Gabbay: Religious Zionists Have Become ‘Religious Fanatics’

Avi Gabbay. (Marc Israel Sellem/POOL)

Fresh from his success in the Labor primary – in which the MKs he promoted rose to the top of the list, and those opposed to his leadership, notably Eitan Cabel, were voted down by party members – Labor party head Avi Gabbay told a largely religious Zionist audience that their values were misplaced.

“I believe the religious public is suffering from a case of fanaticism,” he said. “I hear this from many right-wing voters who consider themselves religious Zionists. We in Labor have a wide view of the world,” not limited to “Land of Israel” issues, he said.

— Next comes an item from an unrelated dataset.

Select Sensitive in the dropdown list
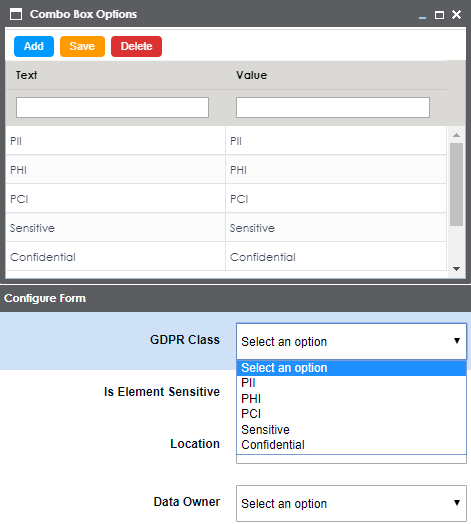click(351, 429)
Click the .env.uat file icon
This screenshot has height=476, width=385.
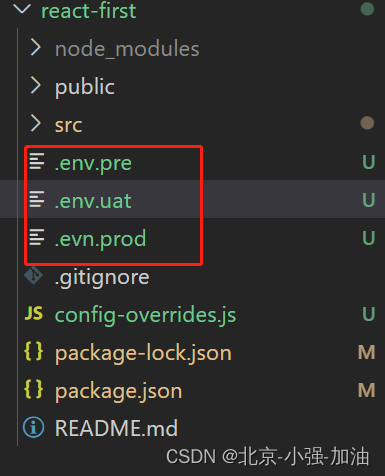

Gabbay was speaking at the Yerushalayim Conference, sponsored by the Besheva newspaper, the print outlet of Arutz Sheva, which is geared to the right-wing and religious public. Gabbay took the opportunity to criticize the religious Zionist parties, notably Jewish Home and National Union. “They are interested in the mitzvos that characterize the Land of Israel, but there are many other mitzvos that need to be dealt with. What about unsafe conditions at construction sites where many accidents happen? There is a mitzvah to build a fence (maakah) on the roof of a building. Where are the religious parties on this issue?”

One mitzvah that apparently does not concern Gabbay too much is Shabbos; Labor is firmly in favor of public transportation on the holy day. “We believe in public transportation on Shabbos so that people can travel and visit their grandmothers on Shabbos,” he said. “Do not be mistaken, however, we do not favor full public transportation on Shabbos.”

Gabbay also praised the 2005 disengagement. “We say that we need to part from the Palestinians. The disengagement was a positive process that helped this happen to some extent. I know that the crowd I am speaking to does not agree with me, but you need to be aware that there are other points of view out there.”

In that, Gabbay echoed Resilience Party head Benny Gantz, who said in an interview last weekend that Israel needed to figure out ways “where we are not ruling over other people.” The disengagement, which saw some 10,000 Jews thrown out of their homes in Gush Katif and northern Shomron, could be a model for Yehudah and Shomron, he said. The disengagement “was perfectly legal and adopted by the government, and carried out by the IDF. For the residents of the affected areas it was painful, but it turned out for the good. We must learn the lessons and actualize them elsewhere.”